By: Joseph Ingoldsby, ASLA

· Common name: European Copper Beech or just Copper Beech

· Botanical name: Fagus sylvatica ‘Cuprea’

· Distinguishing features: The magnificent European Copper Beech is a climax forest tree of mammoth proportions, with a youthful smooth gray bark that becomes elephantine with age; with wide spreading branches often sweeping the ground; and emergent copper foliage that deepens to crimson purple and that glows in the sunlight. The European Copper Beech can reach 100’ in height on a densely pyramidal to oval shape whose crown canopy provides wonderful and cooling shade.

· Spring features: Shiny chestnut-colored apex-pointed buds unfurl tender copper-green simple 2” to 4” long elliptical deciduous leaves in April. It produces flowers with the emerging leaves. Flowers are monoecious with separate male and female flowers on the same tree.

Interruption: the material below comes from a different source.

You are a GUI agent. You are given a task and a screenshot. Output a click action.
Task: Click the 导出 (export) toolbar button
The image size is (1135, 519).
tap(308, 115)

· Summer features: In summer, its leaves deepen to a lustrous purple-red green above with a glabrous surface (smooth, hairless) beneath.

· Fall features: Beneath the dark copper-green colored foliage, three-winged nuts encased with prickly leaf whorls emerge. As with the American Beech tree, the European Copper Beech tree develops edible beechnuts that birds and other wildlife relish.

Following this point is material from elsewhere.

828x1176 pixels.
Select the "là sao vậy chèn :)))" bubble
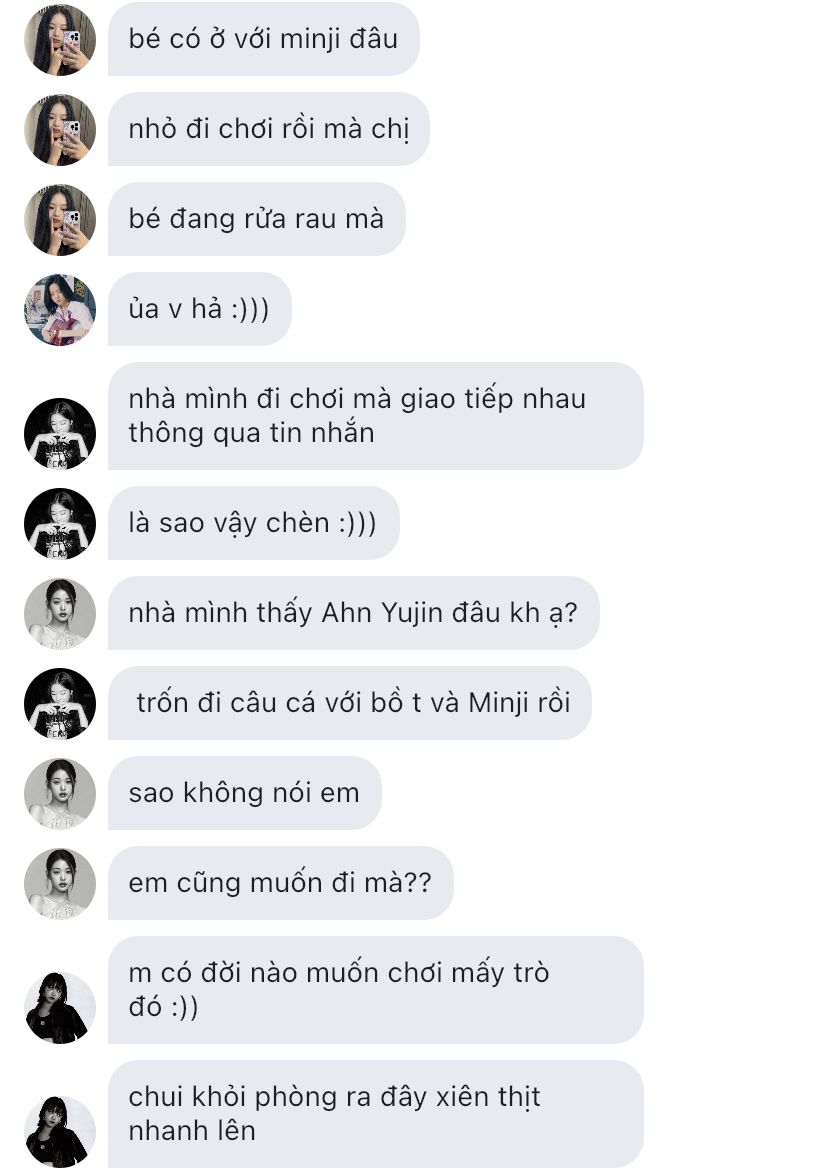click(x=254, y=523)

· Winter: In winter, the tree reveals its stout gray trunk and wide spreading branches.

· Crown: The European Copper Beech tree has a network of sturdy silver branches reaching out from the massive trunk tempting children to climb upwards often leaving initials on the smooth bark.

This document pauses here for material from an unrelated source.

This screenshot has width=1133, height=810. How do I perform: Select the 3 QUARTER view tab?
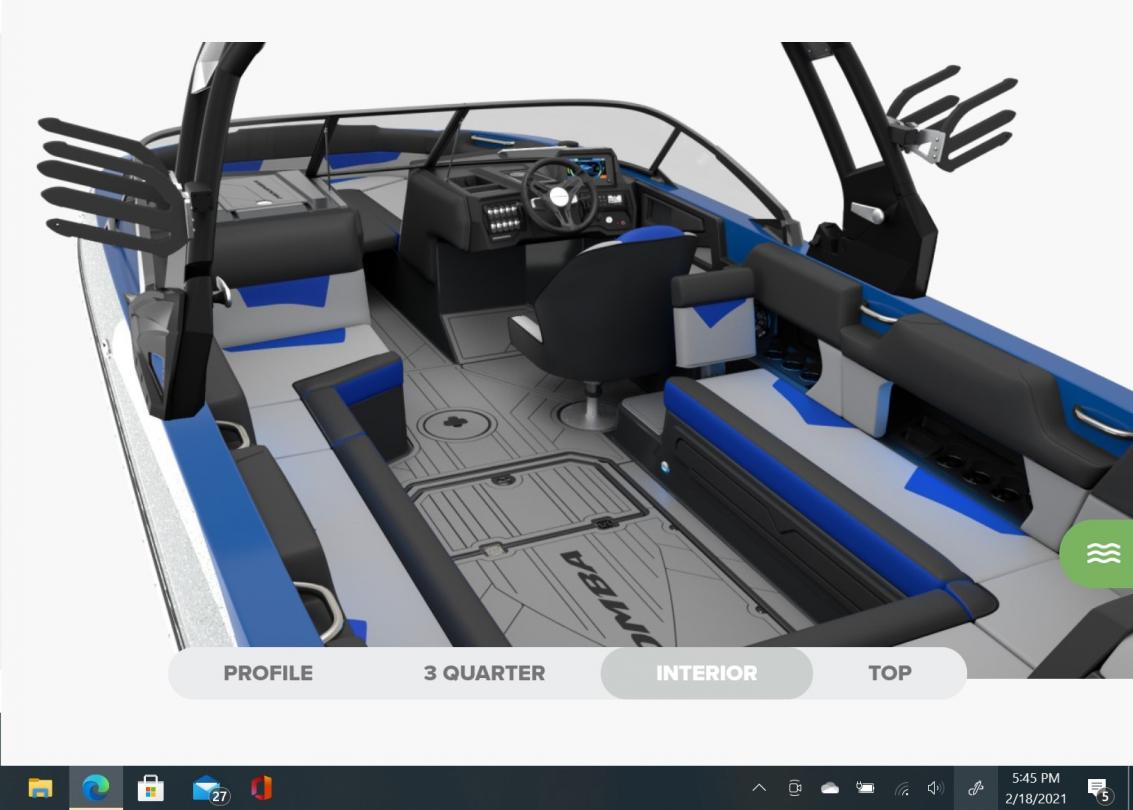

· Use: The European Copper Beech lends itself to open sunny and expansive park-like sites where it has the room to grow to its full size over an average life of 150 years. There are many handsome cultivars including ‘Asplenifolia’- fern leaf beech, ‘Fastigiata’ – columnar beech, ‘Pendula’ – weeping beech, and ‘Riversii’- Rivers purple beech. Beech wood is hard, strong, and heavy with a fine tight grain and an even texture, very light in color, and with high shock resistance making it an ideal wood for furniture making and veneers. As a smaller and younger plant, it can be pruned to any desired hedge style.

· History: The original purple-leaf beech was discovered in the Hanleiter Forest of Germany before 1772, and it became the most common beech in European nineteenth century gardens.1 The Copper beech was an early offspring of this wild form but with paler leaves.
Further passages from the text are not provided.